Data items
===============

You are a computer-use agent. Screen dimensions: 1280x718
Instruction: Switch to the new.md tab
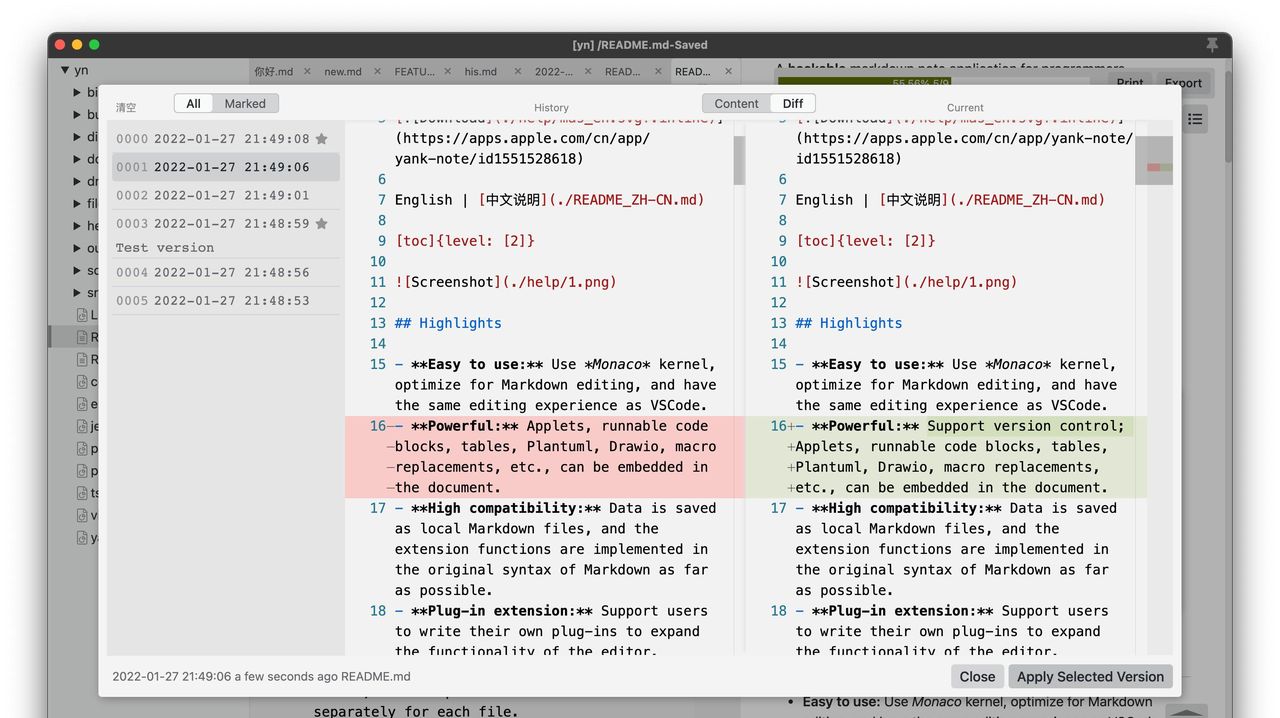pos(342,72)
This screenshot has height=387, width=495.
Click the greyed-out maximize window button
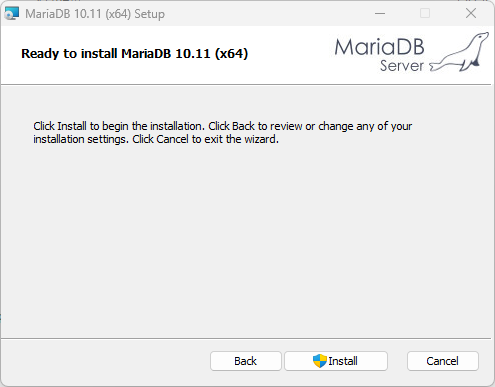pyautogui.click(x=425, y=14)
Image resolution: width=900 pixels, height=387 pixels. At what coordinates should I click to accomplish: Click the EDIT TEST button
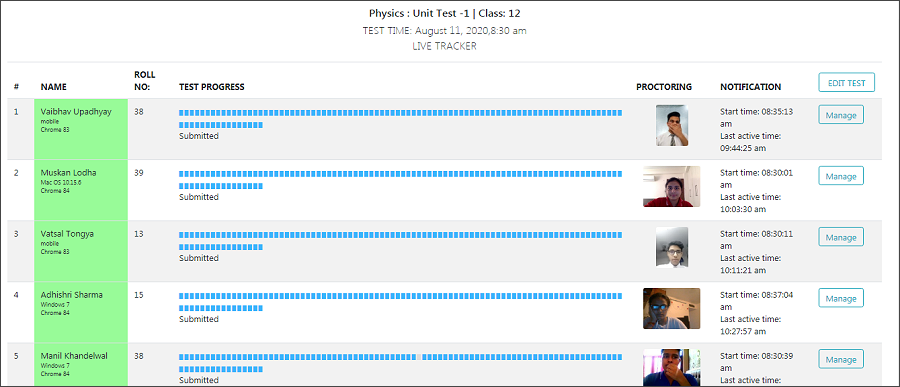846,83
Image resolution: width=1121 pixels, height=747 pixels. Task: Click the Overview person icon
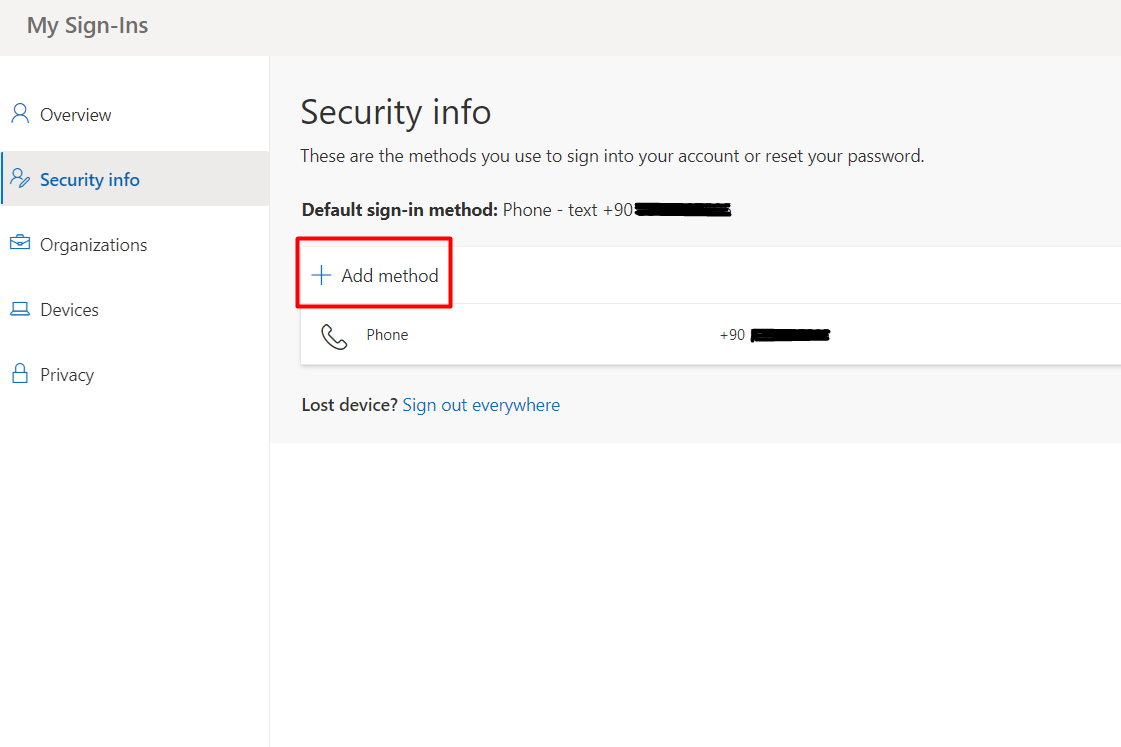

===============

### WORK TASK
Your task is to restate every record word for word. Omit all pictures.

### FINISHED EXERCISE
You are a computer-use agent. Screen dimensions: 1280x718
Instruction: Switch to the new.md tab
pos(342,72)
This screenshot has height=387, width=495.
Click the greyed-out maximize window button
pyautogui.click(x=425, y=14)
Image resolution: width=900 pixels, height=387 pixels. At what coordinates should I click to accomplish: Click the EDIT TEST button
846,83
Image resolution: width=1121 pixels, height=747 pixels. Task: Click the Overview person icon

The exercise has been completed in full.